Hedonic scales are widely used in sensory evaluation to measure how much a consumer likes or prefers a given product. These scales are essential in product development, reformulation studies, and acceptance testing.
The most commonly used is the 9-point hedonic scale, ranging from “dislike extremely” to “like extremely.” However, other formats such as 7-point, 5-point, or visual analog scales are also used depending on the study goals and the target population.
When analyzing data obtained from hedonic scales, analysis of variance (ANOVA) is commonly applied to determine whether significant differences exist between products. The appropriate ANOVA model depends on the experimental design — particularly on whether subjects evaluate all samples, whether repeated measurements are involved, and how many factors are under consideration (Meilgaard et al., 2016).
This is the simplest and most common approach. Each subject evaluates all samples, and subjects are treated as blocks to account for inter-subject variability.
Use this design when:
Each subject evaluates all samples once.
No additional factors (e.g., time, group conditions) need to be modeled.
30 consumers evaluate 4 different ramen formulations in a single session. An RCBD is used where “Product” is a fixed factor and “Subject” is a blocking factor.
head(ramen)
## # A tibble: 6 × 3
## Subject Product Likeness
## <dbl> <chr> <dbl>
## 1 1 A 8
## 2 2 A 8
## 3 3 A 5
## 4 4 A 6
## 5 5 A 7
## 6 6 A 7
ramen$Subject <- as.factor(ramen$Subject)
ramen$Product <- as.factor(ramen$Product)
model_rcbd <- aov(Likeness ~ Product + Subject, data = ramen)
summary(model_rcbd)
## Df Sum Sq Mean Sq F value Pr(>F)
## Product 3 38.42 12.808 3.735 0.0141 *
## Subject 29 60.17 2.075 0.605 0.9365
## Residuals 87 298.32 3.429
## ---
## Signif. codes: 0 '***' 0.001 '**' 0.01 '*' 0.05 '.' 0.1 ' ' 1
Note: It is essential to convert all sources of variation (e.g., panelists and samples) to factors before fitting the ANOVA model. If these variables are left as numeric or character types, R may treat them as continuous covariates or ignore them entirely, leading to incorrect model structures and misleading results.
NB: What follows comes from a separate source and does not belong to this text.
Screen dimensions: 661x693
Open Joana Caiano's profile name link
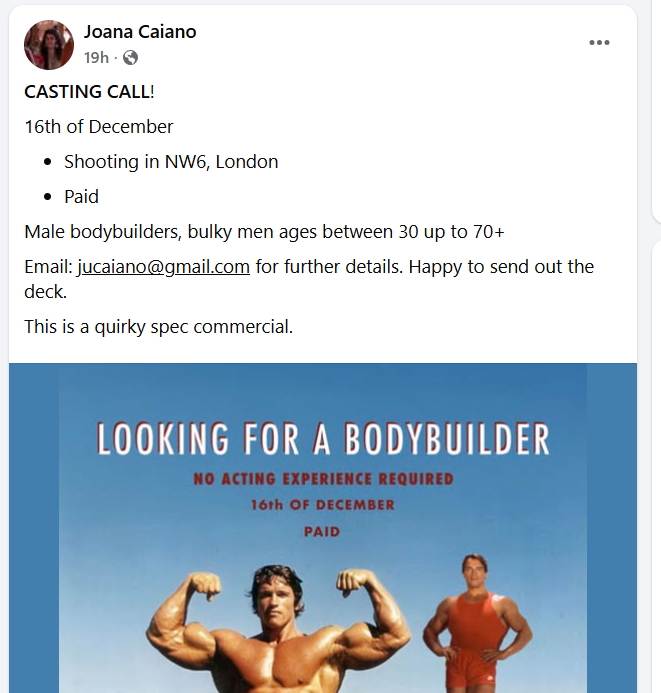click(140, 32)
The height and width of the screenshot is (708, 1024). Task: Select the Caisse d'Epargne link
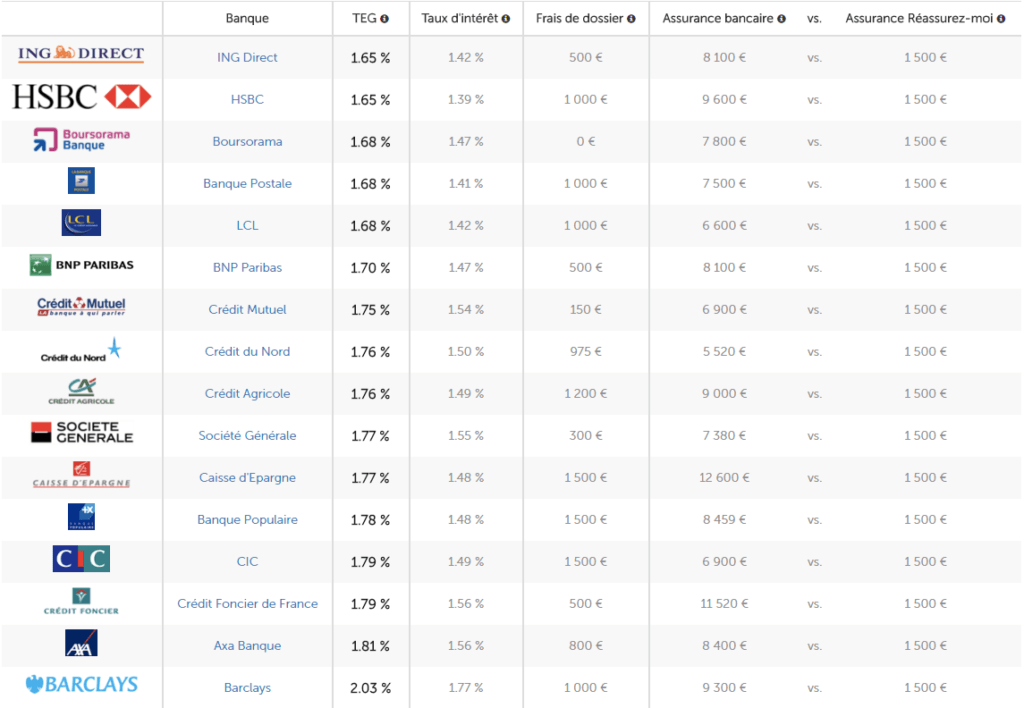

This is particularly critical in sensory data where blocking (e.g., by panelist) must be explicitly modeled.
The model evaluates whether significant differences exist between the sample means while controlling for the variability caused by individual panelists. If the p-value for the Product factor is less than 0.05, we conclude that at least one sample differs significantly in terms of consumer acceptability.
To determine which specific samples differ, we apply a Tukey HSD test using the HSD.test() function from the agricolae package. This function has the advantage of grouping means using letters, which is more intuitive for interpretation and reporting in sensory studies.
library(agricolae)
HSD_ramen <- HSD.test(model_rcbd, "Product")
print(HSD_ramen$groups)
## Likeness groups
## A 6.700000 a
## D 6.566667 a
## B 6.366667 ab
## C 5.266667 b
The post-hoc comparison using Tukey’s HSD test groups the samples based on their mean acceptability scores. The grouping letters provide a quick and intuitive way to identify significant differences:
Samples that share at least one letter (e.g., “a” and “ab”) are not significantly different from each other.
Samples with no letters in common (e.g., “A” and “C”) are significantly different.
Use this model when the same subjects evaluate the same set of samples under different conditions (e.g., time, session, temperature), introducing within-subject correlation.
Use this design when:
The same panelists evaluate samples multiple times (e.g., over time).
You want to model time or condition as an additional factor.
20 consumers rate the same 3 coffee brands in two different sessions: once before breakfast and once after breakfast
head(datos_rep)
## Panelist Sample Session Score
## 1 1 A Before 3
## 2 2 A Before 3
## 3 3 A Before 2
## 4 4 A Before 6
## 5 5 A Before 5
## 6 6 A Before 4
modelo_rm <- aov(Score ~ Panelist + Sample/Session, data = datos_rep)
summary(modelo_rm)
## Df Sum Sq Mean Sq F value Pr(>F)
## Panelist 19 90.0 4.735 0.751 0.757
## Sample 2 12.6 6.308 1.000 0.372
## Sample:Session 3 1.9 0.642 0.102 0.959
## Residuals 95 599.3 6.308
The repeated measures ANOVA showed no significant differences in acceptability scores between samples (p = 0.372), nor between sessions (p = 0.959). Additionally, no significant panelist effect was detected (p = 0.757).
Since the factor Sample did not show significant variation, no post-hoc comparison is required. Post-hoc tests such as Tukey’s HSD are only recommended when the main effect or interaction is statistically significant (typically p < 0.05).